Não pela perfeição, mas pela presença.
E sempre que eu precisei... eles estavam lá. Com abraço, com silêncio, com olhar.
Lembro das tardes pulando corda com minha mãe, jogando bola com meu pai.
Das risadas na cozinha enquanto cozinhávamos juntas. Dos jogos de cartas e tabuleiro que rendiam horas de conversa e aprendizado — uma espécie de terapia disfarçada de brincadeira.
Dos filmes assistidos todos juntinhos no sofá, como se o mundo lá fora não existisse.
Das músicas cantadas na varanda, das conversas que atravessavam o tempo e das gargalhadas que ainda moram em mim.
E entre uma brincadeira e outra, entre uma receita e um abraço, vieram os conselhos...
Aqueles que a gente não entende na hora, mas que um dia viram bússola.
Essas são as lembranças que criam raiz. Que me sustentam, mesmo quando tudo parece balançar.
Tenho memórias vívidas da minha mãe… Lendo, estudando, mergulhada em livros sobre saúde, nutrição e bem-estar. Com um conhecimento quase intuitivo sobre alimentos e o poder de uma alimentação saudável. Lembro do cuidado com que fazia as unhas, arrumava o cabelo, aplicava máscaras no rosto — não por vaidade, mas como um ritual de amor-próprio. E o mais bonito: ela cuidava da alma com a mesma dedicação com que cuidava do corpo.
Sempre admirei o zelo com que ela nutria os vínculos da família. O amor genuíno pelos pais, o respeito profundo pelos irmãos, a forma como cultivava esses laços com presença, com intenção, com coração.
E algo que nunca me sai da memória: a generosidade silenciosa dos meus pais. Sempre prontos a estender a mão, sem esperar nada em troca, sem holofotes, sem medalhas — só por fazer o bem.
Foi assim que eu aprendi: Crianças não aprendem com discursos. Elas absorvem gestos. E foram os gestos deles que me ensinaram a ser quem sou.
Construímos memórias em viagens, em eventos, nas visitas à casa de amigos e familiares... Mas, principalmente, nas pequenas coisas.
E foram justamente essas pequenas coisas que moldaram quem eu sou.
Hoje, quando alguém diz que pareço um anjo ou uma princesa, eu sorrio por dentro. Porque sei que isso tem muito menos a ver comigo... E muito mais com quem me criou.

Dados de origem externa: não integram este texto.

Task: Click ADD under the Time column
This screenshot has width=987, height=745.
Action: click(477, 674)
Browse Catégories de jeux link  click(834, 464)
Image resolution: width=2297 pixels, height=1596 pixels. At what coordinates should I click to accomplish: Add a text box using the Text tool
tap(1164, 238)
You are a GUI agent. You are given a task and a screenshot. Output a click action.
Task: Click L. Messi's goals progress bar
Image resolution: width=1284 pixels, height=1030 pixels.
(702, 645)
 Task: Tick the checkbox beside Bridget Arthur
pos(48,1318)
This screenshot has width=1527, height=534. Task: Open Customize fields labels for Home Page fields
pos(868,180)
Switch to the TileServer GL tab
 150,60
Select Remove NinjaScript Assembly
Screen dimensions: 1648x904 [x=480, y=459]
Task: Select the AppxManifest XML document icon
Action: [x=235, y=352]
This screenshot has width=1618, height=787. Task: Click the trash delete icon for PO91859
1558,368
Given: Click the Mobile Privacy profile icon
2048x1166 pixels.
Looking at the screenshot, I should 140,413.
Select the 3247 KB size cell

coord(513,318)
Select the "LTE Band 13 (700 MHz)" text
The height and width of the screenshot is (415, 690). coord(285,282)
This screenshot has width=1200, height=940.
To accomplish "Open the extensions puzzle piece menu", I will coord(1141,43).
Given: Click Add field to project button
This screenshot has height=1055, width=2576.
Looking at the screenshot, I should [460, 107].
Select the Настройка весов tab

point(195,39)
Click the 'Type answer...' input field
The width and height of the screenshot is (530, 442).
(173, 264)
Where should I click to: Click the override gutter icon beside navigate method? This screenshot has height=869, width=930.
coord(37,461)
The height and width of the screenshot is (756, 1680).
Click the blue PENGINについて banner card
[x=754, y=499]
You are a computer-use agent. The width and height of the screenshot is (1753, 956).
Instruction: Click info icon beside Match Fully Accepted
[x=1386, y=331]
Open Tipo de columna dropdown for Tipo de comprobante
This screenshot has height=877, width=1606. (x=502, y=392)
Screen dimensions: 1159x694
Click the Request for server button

Com meu pai, aprendi a amabilidade, a presença que acolhe, a reciprocidade que toca a alma — qualidades de um verdadeiro anjo. Com minha mãe, herdei a firmeza, a ousadia e o amor-próprio de uma rainha que nunca abaixou a coroa.
Essa semana é Dia das Mães. Mas, pra mim, não é só um domingo de maio. É todo dia.
Porque ser mãe não é sobre o que se faz. É sobre o que se é.
E a minha? A minha é tudo. Minha rainha.